▶ **WORK REQUIRED**: Carry on the Sudanese asylum case summary from the point where it stops.

▶ **SOURCE PASSAGE**:
--------------------------------

2.6 On 5 January 1998, a delegate of the DIMA denied the complainant's application for a protection visa, finding that he was not a citizen of Sudan and that his claims lacked credibility. On 5 February 1998, the complainant sought administrative review of the delegate's decision before the Refugee Review Tribunal (the RRT). By decision of 7 July 1998, the RRT refused the complainant's application. The complainant lodged an application for judicial review with the Federal Court of Australia. On 25 August 1998, the Court remitted the application back to the RRT for a second determination.

2.7 On 25 November 1998, the newly constituted RRT denied the complainant's application. The matter was appealed to the Federal Court, at which the complainant was unrepresented. During the hearing, he said that the interpreter who had assisted him at the RRT hearing was inadequate and that he had been misunderstood. The hearing was adjourned so that the complainant could obtain legal representation. On 9 August 1999, the Federal Court dismissed the appeal. Several subsequent requests for Ministerial intervention were denied.

2.8 The complainant outlines the recent political history of Sudan and claims that there is a consistent pattern of gross, flagrant and mass violations of human rights. He refers, inter alia, to the adoption of a country resolution in April 1997 by the UN Commission on Human Rights, according to which human rights violations in Sudan included "extrajudicial killings, arbitrary arrests, detentions without due process, enforced or involuntary disappearances, violations of the rights of women and children, slavery and slavery-like practices, forced displacement of persons and systematic torture, and denial of the freedoms of religion, expression, association and peaceful assembly".

--------------------------------

▶ **RECORD EXTRACTS**:
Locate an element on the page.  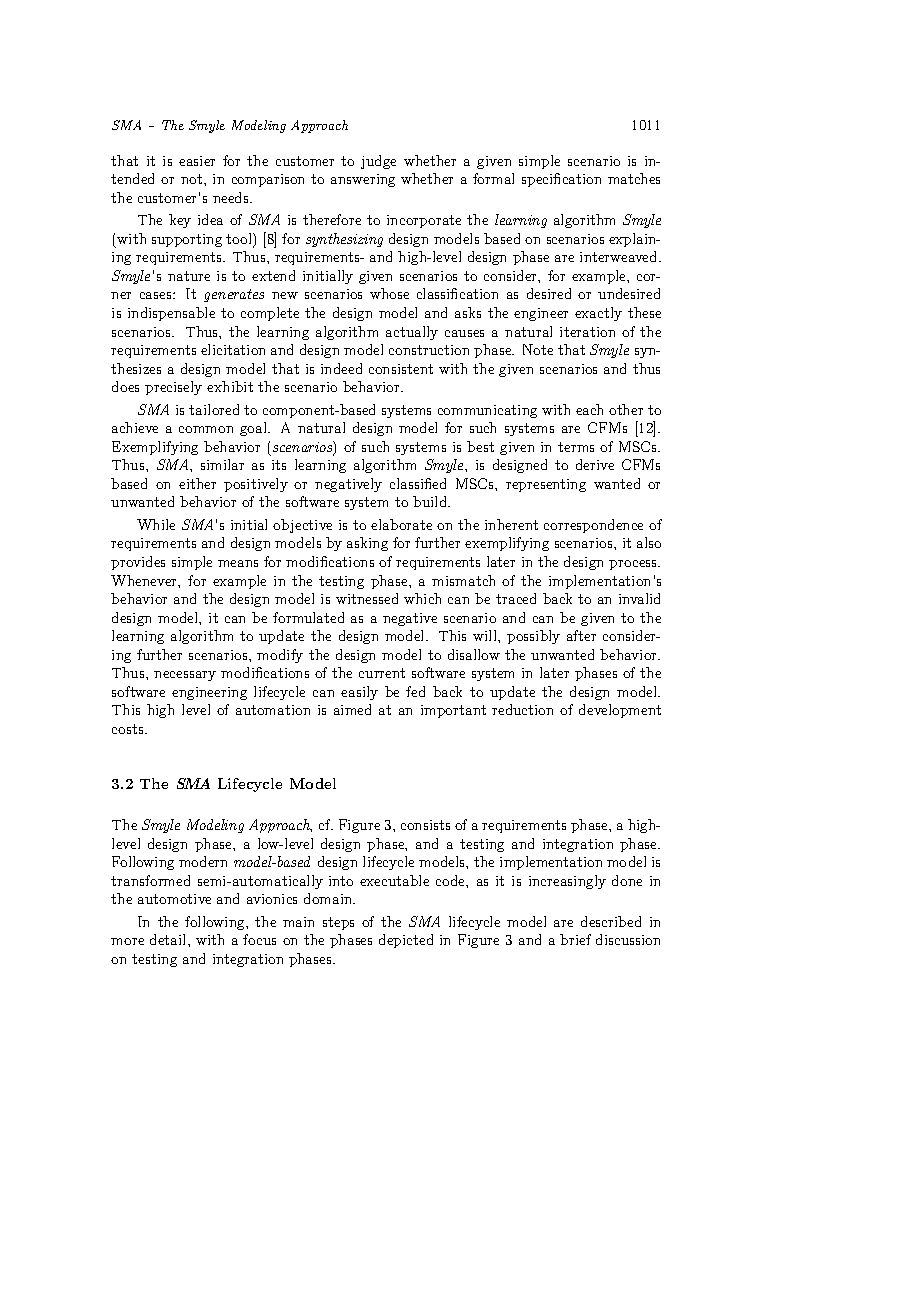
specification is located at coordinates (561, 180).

--------------------------------

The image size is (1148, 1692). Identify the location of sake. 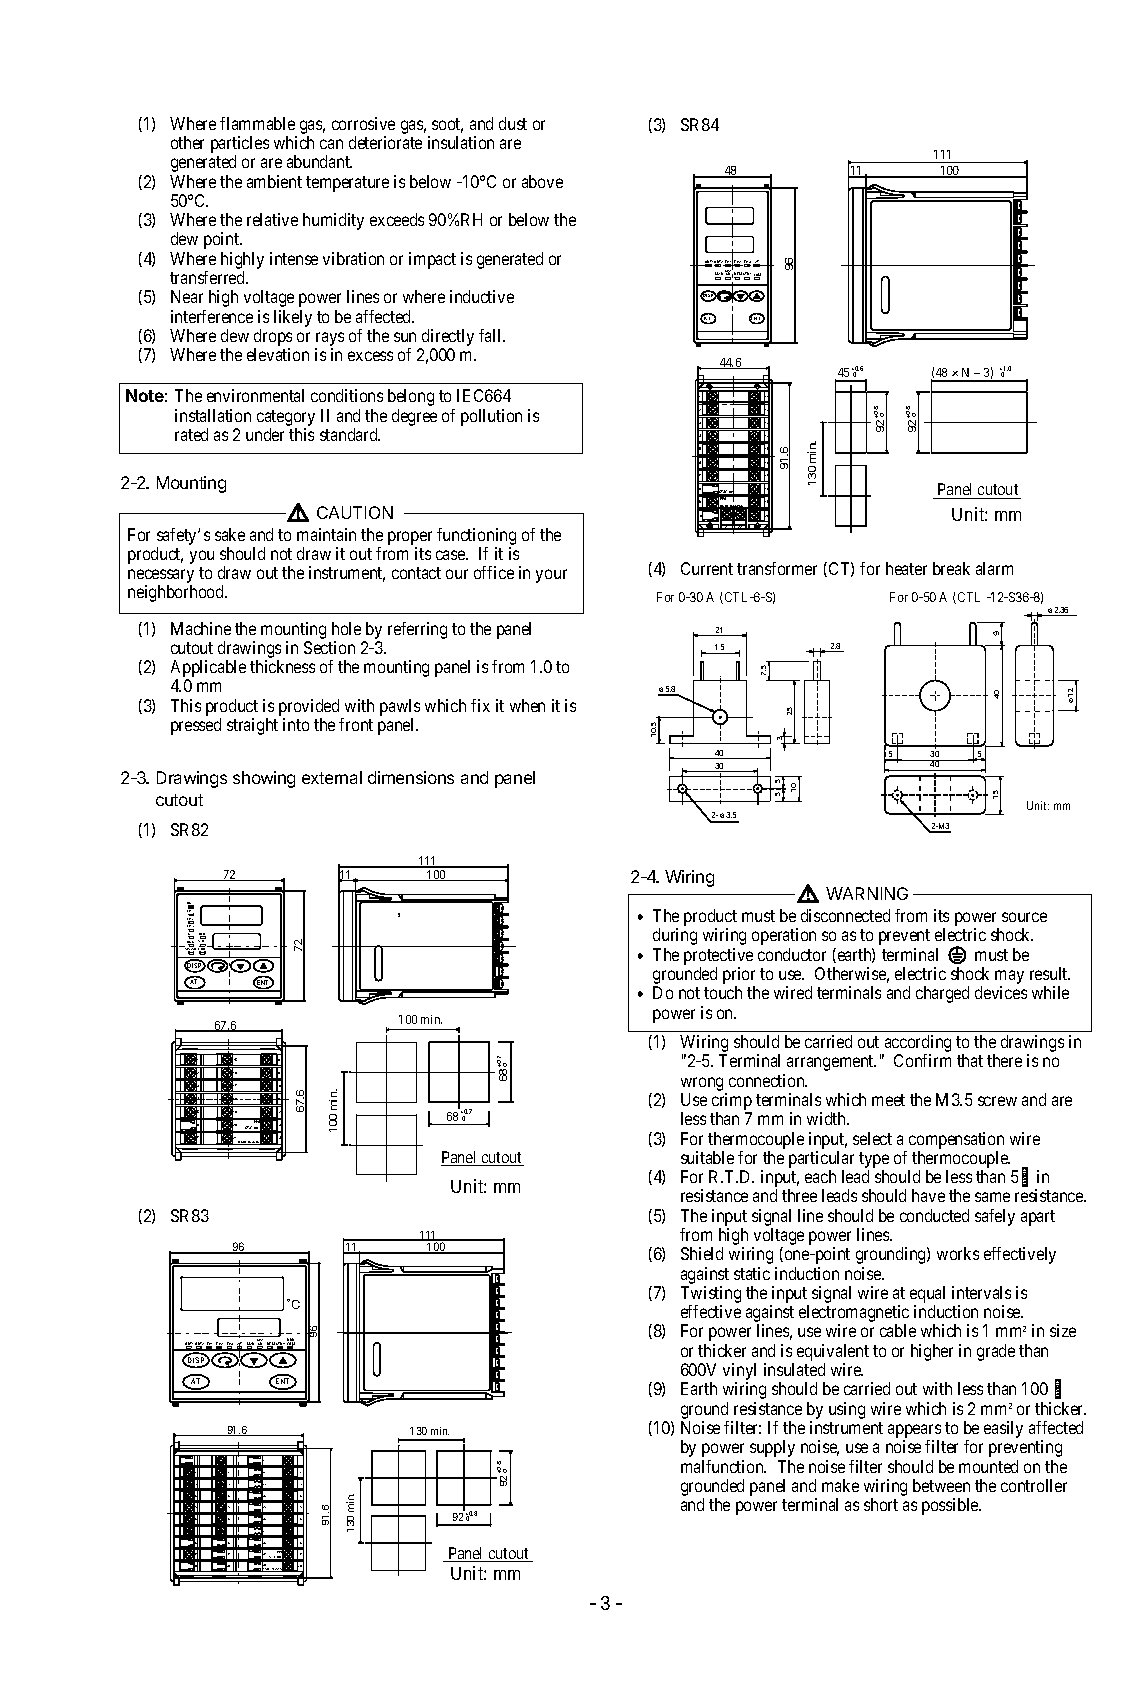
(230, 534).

--------------------------------

▶ **EXPECTED ANSWER**:
2.9 In January 1998, the UN Special Rapporteur on Sudan reported that the authorities, security forces and militia were responsible for a broad range of human rights violations. In April 1998, the UN Commission on Human Rights again expressed deep concern over continued serious human rights violations. For the fourth year running, the Commission recommended deploying human rights field officers to monitor human rights.

2.10 The complainant alleges that although much of the religious persecution has been directed against non-Muslims, the fundamentalist nature of the current regime is such that many Muslims, including the Sufis, are not free to practice their own brand of Islam under the NIF regime. The Ansar (consisting largely of Sufis) have been subjected to government control with the confiscation of their mosques. In addition, Muslim groups critical of the government continue to suffer harassment. (2) On the political level, the complainant submits that contrary Islamist political opinions, including centrist Islamic parties such as the Umma are not tolerated.

2.11 According to the complainant, there is evidence that military deserters will face torture and death. Amnesty International reported in April 1998 that: "Scores of student conscripts died as hundreds of youths broke out of a military training camp at al-Ayfun near Khartoum. The authorities announced that more than 50 deserters had drowned trying to cross the Blue Nile. However, other reports said that over 100 were killed, many of whom had been shot and others beaten to death." He also submits that both the UNHCR and Amnesty International have reported on the detention centres in Sudan and on the risk of ill-treatment and torture, in particular during interrogation in security offices. (3) According to the complainant, "a failed Sufi", Umma Party asylum seeker, who has spent considerable time in the West, and who has qualified in law, whether or not his military service has been completed, would face considerable difficulty on return to Sudan.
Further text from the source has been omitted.